J Emerg Trauma Shock ; 7(4): 305-9, 2014 Oct.
Artigo em Inglês | MEDLINE | ID: mdl-25400393

RESUMO

PURPOSE: Trauma dogma dictates that the physiologic response to injury is blunted by beta-blockers and other cardiac medications. We sought to determine how the pre-injury cardiac medication profile influences admission physiology and post-injury outcomes. MATERIALS AND METHODS: Trauma patients older than 45 evaluated at our center were retrospectively studied. Pre-injury medication profiles were evaluated for angiotensin-converting enzyme inhibitors / angiotensin receptor blockers (ACE-I/ARB), beta-blockers, calcium channel blockers, amiodarone, or a combination of the above mentioned agents. Multivariable logistic regression or linear regression analyses were used to identify relationships between pre-injury medications, vital signs on presentation, post-injury complications, length of hospital stay, and mortality.
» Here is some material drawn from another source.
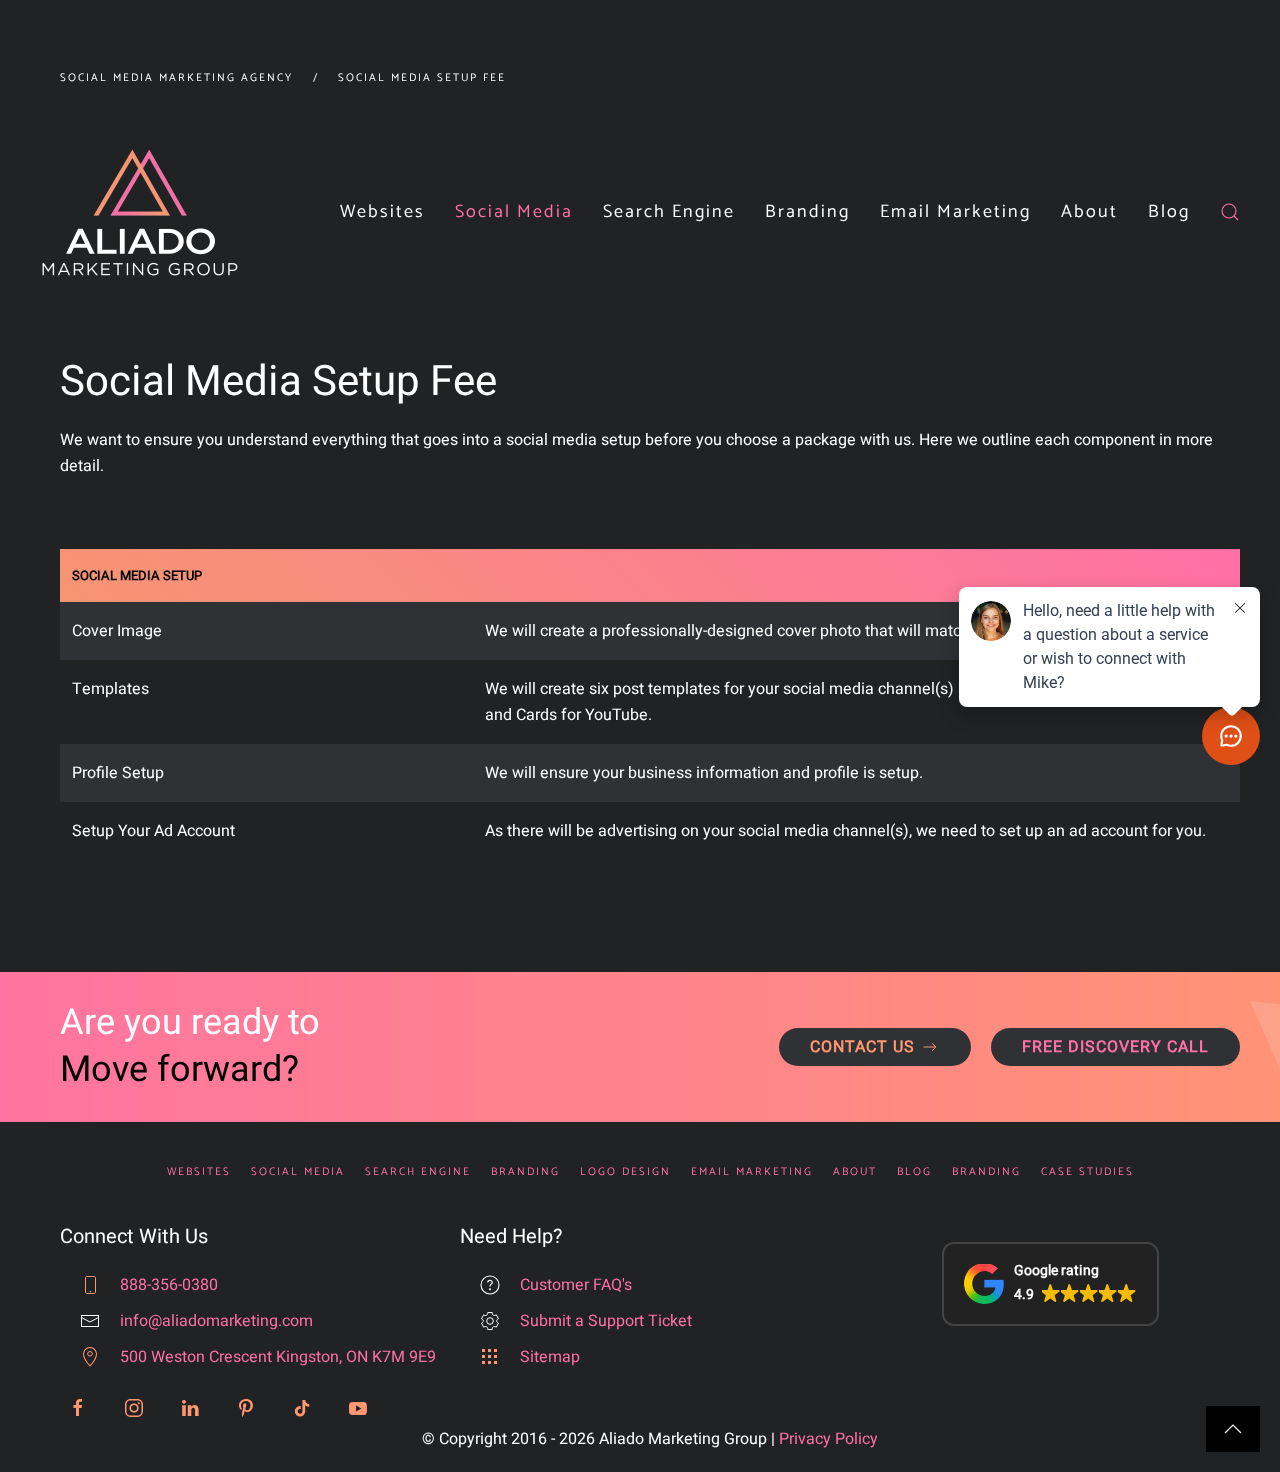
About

RESULTS: Records of 645 patients were reviewed (mean age 62.9 years, Injury Severity Score >10, 23%). Our analysis demonstrated no effect on systolic and diastolic blood pressures from beta-blocker, ACE-I/ARB, calcium channel blocker, and amiodarone use. The triple therapy (combined beta-blocker, calcium channel blocker, and ACE-I/ARB) patient group had significantly lower heart rate than the no cardiac medication group. No other groups were statistically different for heart rate, systolic, and diastolic blood pressure. CONCLUSIONS: Pre-injury use of cardiac medication lowered heart rate in the triple-agent group (beta-blocker, calcium channel blocker, and ACEi/ARB) when compared the no cardiac medication group. While most combinations of cardiac medications do not blunt the hyperdynamic response in trauma cases, patients on combined beta-blocker, calcium channel blocker, and ACE-I/ARB therapy had higher mortality and more in-hospital complications despite only mild attenuation of the hyperdynamic response.